AC DE PAULA
Dom Quixote Tupiniquim
Áudios
ALVO
Eu vejo o tempo passando
e mesmo sem querer eu penso
no que não quero pensar.

E pela estrada da vida passa boi, passa boiada,
a vida, é fava contada, fatalmente vai passar.
Mas me mantenho atento, e do meu jeito
eu tento encarar o que virá.

Ninguém está preparado para a hora do embarque,
a tal viagem sem volta todos querem adiar,
eu também, de minha parte, nada tenho a declarar,
nessa hora eu viro craque!

Na arte de prorrogar, vivo atento e alerta
a mente acesa e desperta, não se pode vacilar,
eu tento estar preparado, ela é a seta
eu sou o alvo, e ela não costuma errar.

Mas enquanto tem bambu eu tenho flecha,
um dia a cortina fecha e eu aqui sempre pensando,
sei que um dia a casa cai, mas vou cair atirando!

Alvo" — A Poesia da Resistência Diante da Inevitabilidade

Crítica litero-musical

A canção “Alvo” propõe uma abordagem poética e filosófica sobre a passagem do tempo e a finitude da vida, transitando entre a leveza da linguagem popular e a densidade existencial. Com uma estrutura lírica livre, versos curtos e cadência oral marcada, a composição se inscreve na tradição da poesia brasileira que alia sabedoria cotidiana à crítica sutil da condição humana.
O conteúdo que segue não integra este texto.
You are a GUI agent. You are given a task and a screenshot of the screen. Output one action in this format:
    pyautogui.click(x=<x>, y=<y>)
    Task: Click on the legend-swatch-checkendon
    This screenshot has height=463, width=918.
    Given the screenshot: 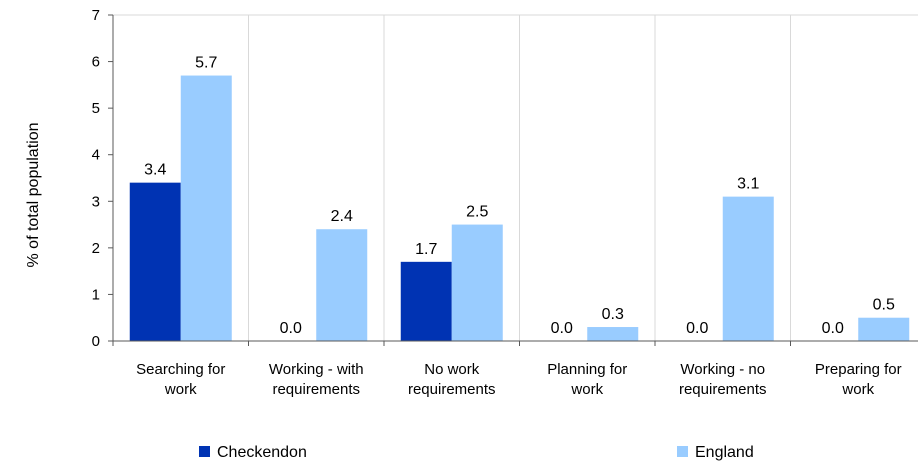 What is the action you would take?
    pyautogui.click(x=204, y=452)
    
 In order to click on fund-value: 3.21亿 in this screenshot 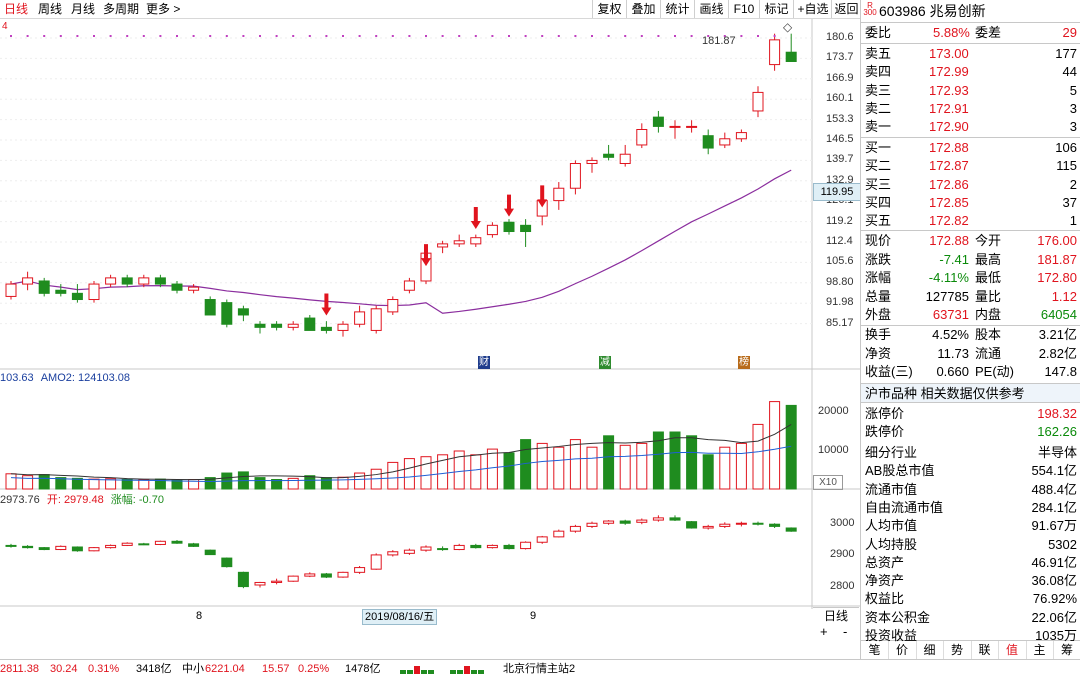, I will do `click(1058, 335)`.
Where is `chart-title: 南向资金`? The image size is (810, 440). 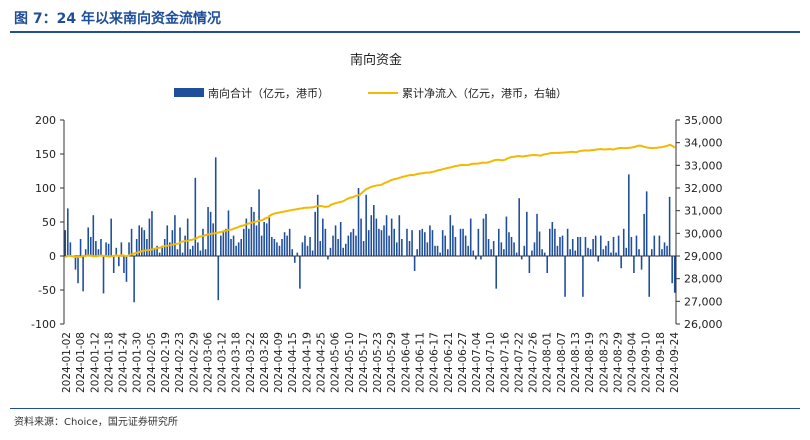
chart-title: 南向资金 is located at coordinates (376, 60).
Desde os primeiros versos, “Eu vejo o tempo passando / e mesmo sem querer eu penso / no que não quero pensar”, o eu lírico mergulha no conflito entre o desejo de viver e a consciência da morte. A figura do tempo surge como protagonista silencioso, uma correnteza que arrasta tudo consigo. A metáfora de inspiração popular — “passa boi, passa boiada” — intensifica a sensação de inevitabilidade, ao mesmo tempo em que confere identidade cultural à voz poética.
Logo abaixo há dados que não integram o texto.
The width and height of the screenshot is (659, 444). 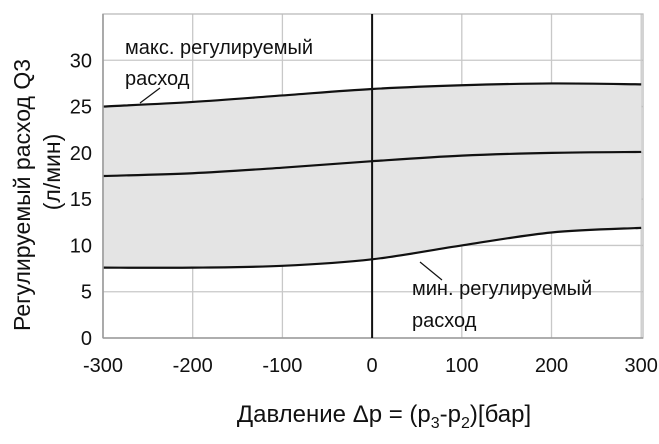 I want to click on min-flow-label-line2: расход, so click(x=444, y=321).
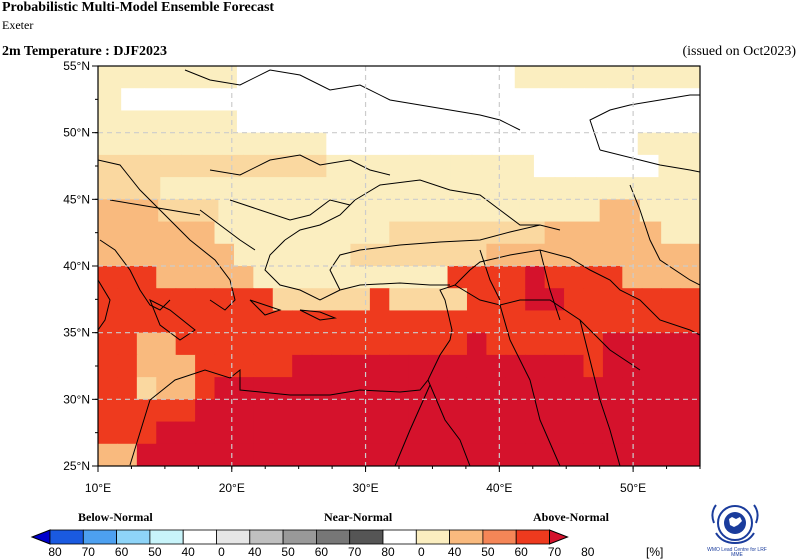 The image size is (800, 560). What do you see at coordinates (355, 552) in the screenshot?
I see `colorbar-tick-label: 70` at bounding box center [355, 552].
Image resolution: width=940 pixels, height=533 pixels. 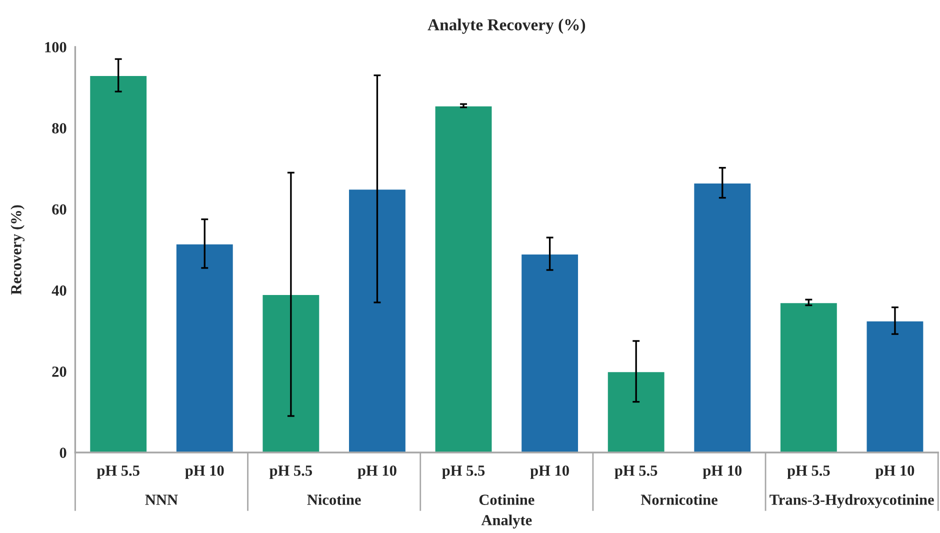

A letra se organiza como um monólogo interior, marcado por observações irônicas e uma atitude de resistência. “Ninguém está preparado / para a hora do embarque” sintetiza a angústia universal diante do fim, que é prontamente contraposta por uma atitude de enfrentamento: “Mas enquanto tem bambu / eu tenho flecha”. Essa transposição de um provérbio popular para o campo da existência confere à canção um brilho singular, atualizando o saber coletivo com um tom de luta e dignidade.

O ponto alto talvez seja o verso: “Ela é a seta, eu sou o alvo”. A morte é simbolizada pela precisão de uma flecha certeira, enquanto o eu lírico, ciente de sua posição passiva diante do destino, escolhe manter-se vigilante, lúcido e ativo. Há, aqui, uma espécie de ética poética da resistência: viver é estar sempre pronto, mesmo sabendo que o golpe final é inevitável.

Ao concluir com “sei que um dia a casa cai, / mas vou cair atirando”, a canção reafirma sua postura vitalista e combativa. O que poderia ser um lamento torna-se uma ode à coragem. O fim é certo, mas a atitude com que se caminha até ele faz toda a diferença.

“Alvo” é, portanto, mais que uma canção. É um retrato lírico da condição humana — frágil, finita, mas também capaz de beleza, reflexão e bravura. Um poema musical que nos atinge em cheio, como a flecha que ele mesmo anuncia.